Once upon a time a team who wants to have a dedicated Kubernetes cluster for their services. Services which will be deployed need to be exposed through an API Gateway and protected via mTLS.
The aim of this story is basic, there are several ways to achieve it and we will see one way to do it. Not the perfect one, but a solution, a way to deploy a cluster, a managed cluster, with containers/services accessible and protected.
Are you ready?
Technical solutions
Like others real projects our project have constraints.
We need to deploy a Kubernetes cluster, it’s a fact.
But where? Can we handle our proper kubernetes cluster? Have we got a dedicated team?
No… so we need to choose a managed kubernetes cluster.
Can we choose our Cloud provider? No … the constraint is to install it in AWS…
OK, so let’s start with an EKS, the Kubernetes managed cluster by AWS! :-)
In order to deploy an AWS EKS cluster several solutions exists, you can download and use eksctl command line or you can use Terraform.
Our team always manage their infastructure, their managed resources with Terraform, an Infrastructure as Code (IaC) tool.
An existing Terraform module exists in order to deploy an AWS EKS but:
- it’s an old module, not uptodate and not maintained
- it’s not tf 0.12 compliant
So we will define our proper resources.
In order to access the services deployed in containers, several solutions exists. We need a reverse-proxy, deployable as a Kubernetes Ingress, easy to deploy and compatible with mTLS, we will choose Traefik.
We don't want to create manually new DN so we will use external-dns linked to our services which will create AWS Route53 records.

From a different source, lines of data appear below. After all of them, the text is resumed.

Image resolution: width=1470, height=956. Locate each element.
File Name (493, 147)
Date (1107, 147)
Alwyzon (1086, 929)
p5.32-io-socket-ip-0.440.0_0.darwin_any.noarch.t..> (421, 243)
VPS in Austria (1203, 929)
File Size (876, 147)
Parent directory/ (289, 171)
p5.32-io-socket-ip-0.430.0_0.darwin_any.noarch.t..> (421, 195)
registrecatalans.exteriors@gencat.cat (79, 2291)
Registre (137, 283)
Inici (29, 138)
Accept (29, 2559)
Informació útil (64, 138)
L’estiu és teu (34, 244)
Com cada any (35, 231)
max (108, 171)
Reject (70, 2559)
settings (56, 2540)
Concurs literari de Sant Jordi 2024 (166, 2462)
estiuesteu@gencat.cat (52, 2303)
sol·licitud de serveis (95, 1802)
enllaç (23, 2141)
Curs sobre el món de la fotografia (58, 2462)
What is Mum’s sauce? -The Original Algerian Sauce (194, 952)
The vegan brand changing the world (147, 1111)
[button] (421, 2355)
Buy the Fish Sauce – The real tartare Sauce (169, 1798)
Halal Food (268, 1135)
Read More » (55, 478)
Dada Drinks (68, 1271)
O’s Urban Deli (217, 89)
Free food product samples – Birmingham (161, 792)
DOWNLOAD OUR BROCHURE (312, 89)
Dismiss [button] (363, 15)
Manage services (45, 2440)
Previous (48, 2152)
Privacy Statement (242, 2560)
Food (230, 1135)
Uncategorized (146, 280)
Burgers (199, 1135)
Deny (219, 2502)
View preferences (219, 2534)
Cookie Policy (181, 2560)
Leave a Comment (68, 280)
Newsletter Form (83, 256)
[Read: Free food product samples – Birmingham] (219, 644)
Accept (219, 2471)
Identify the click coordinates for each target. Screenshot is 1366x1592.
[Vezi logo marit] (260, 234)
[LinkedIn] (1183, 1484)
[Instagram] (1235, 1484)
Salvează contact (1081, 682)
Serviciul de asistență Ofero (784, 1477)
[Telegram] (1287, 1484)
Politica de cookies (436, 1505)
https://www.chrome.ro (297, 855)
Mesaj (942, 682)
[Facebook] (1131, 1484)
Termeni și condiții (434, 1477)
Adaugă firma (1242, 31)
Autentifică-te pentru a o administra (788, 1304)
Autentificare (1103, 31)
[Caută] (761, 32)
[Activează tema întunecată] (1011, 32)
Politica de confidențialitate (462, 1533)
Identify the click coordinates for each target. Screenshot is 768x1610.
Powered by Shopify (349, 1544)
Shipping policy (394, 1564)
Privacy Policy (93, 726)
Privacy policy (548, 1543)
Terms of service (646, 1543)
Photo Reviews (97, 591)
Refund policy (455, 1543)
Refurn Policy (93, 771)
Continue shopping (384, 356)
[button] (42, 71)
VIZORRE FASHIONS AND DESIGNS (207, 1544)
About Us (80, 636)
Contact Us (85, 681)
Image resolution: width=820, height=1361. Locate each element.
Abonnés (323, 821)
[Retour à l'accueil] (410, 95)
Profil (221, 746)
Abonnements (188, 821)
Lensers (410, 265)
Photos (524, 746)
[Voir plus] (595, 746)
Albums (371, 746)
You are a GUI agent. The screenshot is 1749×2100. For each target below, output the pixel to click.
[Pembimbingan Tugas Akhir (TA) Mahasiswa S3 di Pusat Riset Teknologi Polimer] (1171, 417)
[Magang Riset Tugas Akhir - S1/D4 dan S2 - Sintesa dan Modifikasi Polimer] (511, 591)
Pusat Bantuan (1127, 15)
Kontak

For mTLS we will create our own PKI and generate our own CA root, server and client certificates.
And for tests, we will create a test collection and use Postman.
Kubernetes cluster deployment through IaC
We know we wants to deploy with Terraform a AWS EKS cluster. So concretely we need to deploy a lot of resources for this EKS cluster, a lot of resources… 😅
Here the list of AWS resources to define:
- EKS
- IAM roles
- IAM roles policies
- IAM policies attachment
- IAM OpenID Connect Provider
- ASG
- IG
- SG
- Subnets
- Route53
First of all, we need to initialize our code organization.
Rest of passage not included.